Newswise — Tufts University is marshalling interdisciplinary strengths in computer science to shape the future of cybersecurity with the launch of the Cybersecurity Center for the Public Good. The center, housed in the School of Engineering, is made possible by an anonymous $2.6 million gift that also creates a term professorship.
Assistant Professor Megumi Ando is the inaugural holder of the Minnie McNeal Kenny Assistant Professorship in Computer Science, named in honor of the noted 20th-century American cryptanalysis expert.
The new effort is directed by Professor Susan Landau, a noted expert on cybersecurity policy. As Bridge Professor of Cyber Security and Policy, Landau initiated the joint MS degree in Cybersecurity and Public Policy between The Fletcher School and the School of Engineering.
This fall she moves to the School of Engineering to begin directing the center, an initiative encompassing faculty research, funding for undergraduate research, graduate summer internships in cybersecurity policy, and visiting faculty. A student-staffed Cybersecurity Clinic, overseen by Ming Chow, associate teaching professor in computer science, will offer pro bono consulting to local nonprofits, businesses, and municipalities.
Landau is highly regarded for her influential leadership in cybersecurity policy. Last year she was honored with the USENIX Lifetime Achievement Award for having a "profound and lasting impact on computer science, computer security, law, and public policy.” In January she also received the Bertrand Russell Prize from the American Mathematical Society for contributions that advance cybersecurity strategies, including technical research papers, op-eds and policy briefings.
Below, Landau shares thoughts on how the new center will further strengthen cybersecurity.
Tufts Now: What is the mission of the new center?
The center capitalizes on our diverse expertise in computer science, specifically our research on how to make security and privacy capabilities directly benefit people.
In the School of Engineering, Professor Dan Votipka is helping software developers improve cybersecurity and privacy tools. Professor Johes Bater can apply theoretical improvements to real systems. Professor Megumi Ando is working on improving anonymity tools. Yingjie Lao focuses on infrastructure. My own interests are in how to ensure laws and public policy enable and encourage the use of privacy and security tools rather than put up barriers.

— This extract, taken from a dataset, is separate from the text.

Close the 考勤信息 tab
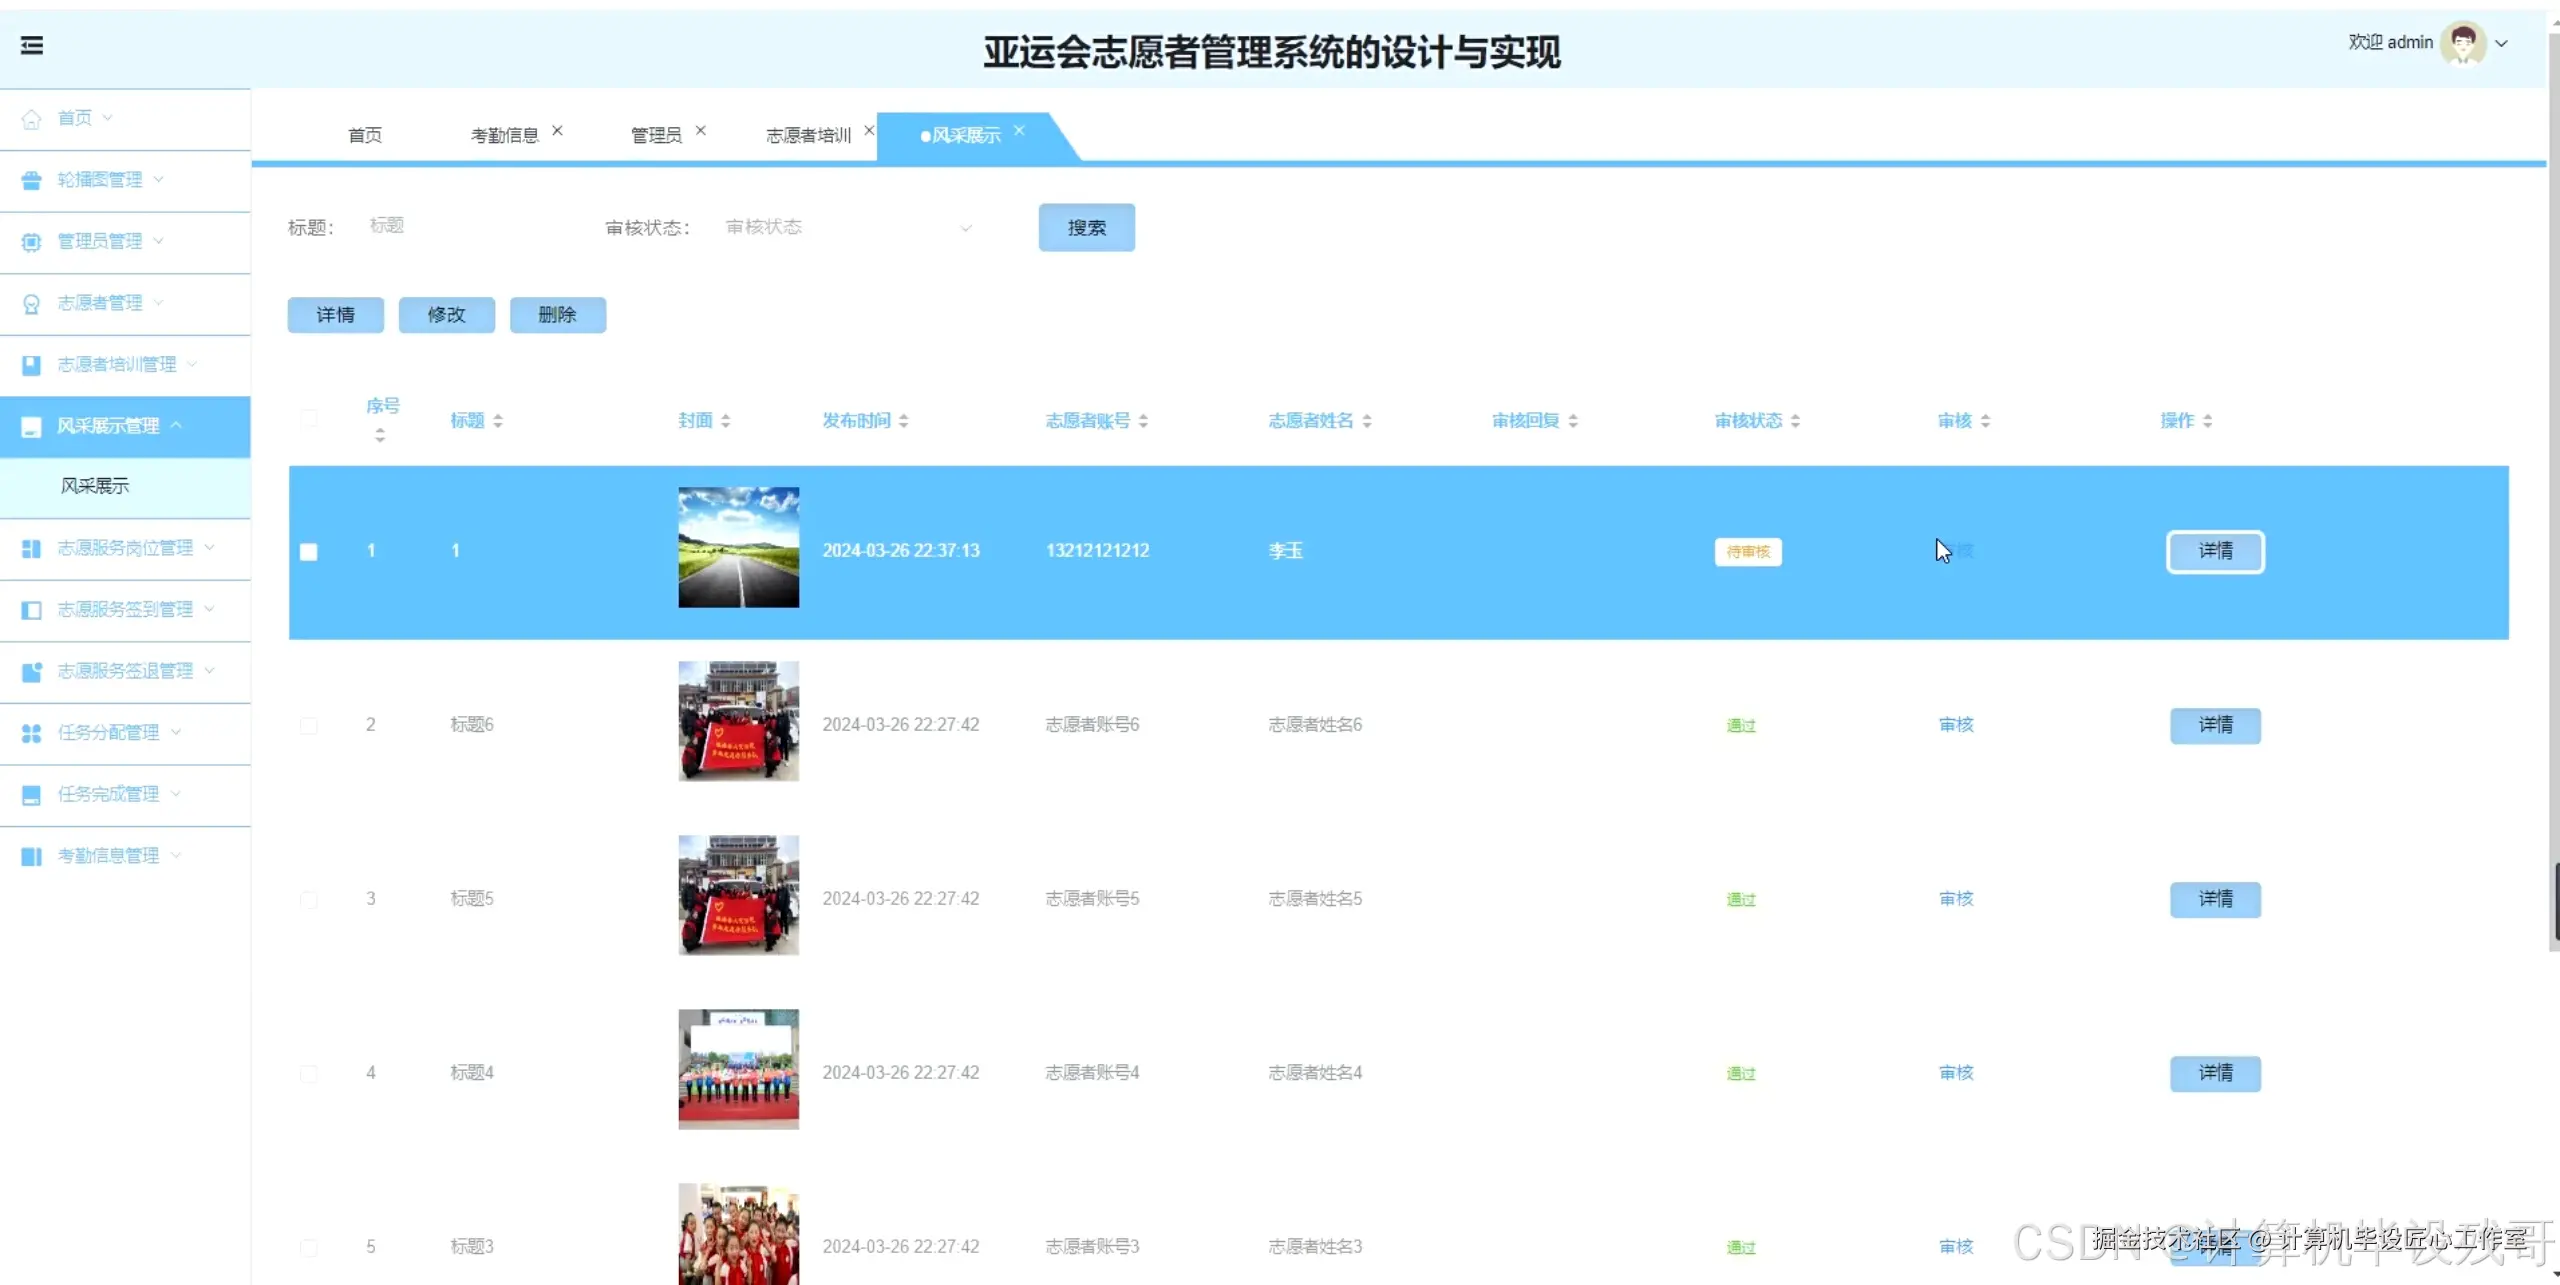 coord(558,131)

Why is a “public good” focus important today?
Generating research from applied issues is part of the center's DNA for a good reason. By framing cybersecurity research for the public good, we emphasize the centrality of people in cybersecurity's future success.
We recognize there are many cybersecurity questions yet to be answered. How can people achieve security and privacy in their online interactions, not in theory and not with a hard-to-use system, but in practice with a transparent system that works well for them? How do we build future systems so that security is baked in in a way that simplifies users' tasks? How do we make sure that government laws and policies not only don’t disrupt good security and privacy practices but instead incentivize them?
These are all questions that focus on having an impact on people’s actual needs.
What does that impact look like?
Our impact can take many forms. Research ideas can change the way to protect privacy or provide a new security paradigm that simplifies implementation and thus improves privacy or security. Research can reframe an argument about encryption's central role in security that changes the public discourse and puts fears about the technology's misuse in an appropriate place, thus removing barriers to cryptography’s wide implementation.
Research also can provide insight into why cybersecurity improvements are not being adopted and propose incentives that change that dynamic. And research can introduce new policy ideas for the international setting that encourage cooperation between nations on some aspects of cybersecurity or privacy.
How do you describe the university’s leadership in cybersecurity, and where the new center fits in?
We're in a unique position to take the lead in cybersecurity. Tufts is the only known U.S. university with an MS program focused on tech-informed cybersecurity policy in an international setting. We have The Fletcher School and the Tisch College of Civic Life, so the ability to integrate public policy and public service into our research work is already here; we can and will tap into those connections.
For cybersecurity to really work, not on paper but in the real world, it must fully involve different interdisciplinary threads from the social sciences, public policy, and the law. Our center is well positioned to do this kind of work.
What are your aspirations for how the center might spur new ideas?
The Cybersecurity Clinic will bring in many expected problems, but also some unexpected ones. Some of the efforts of the clinic will also be a focus of collaborative research, and our connections with The Fletcher School and Tisch College of Civic Life may lead to new twists in anonymity needs that could spur some interesting research questions for Megumi Ando.
I’m also looking forward to bringing in guests. People doing theoretical research will expand the way we look at potential solutions, while people with applied problems will spur new research questions—and get us to new results.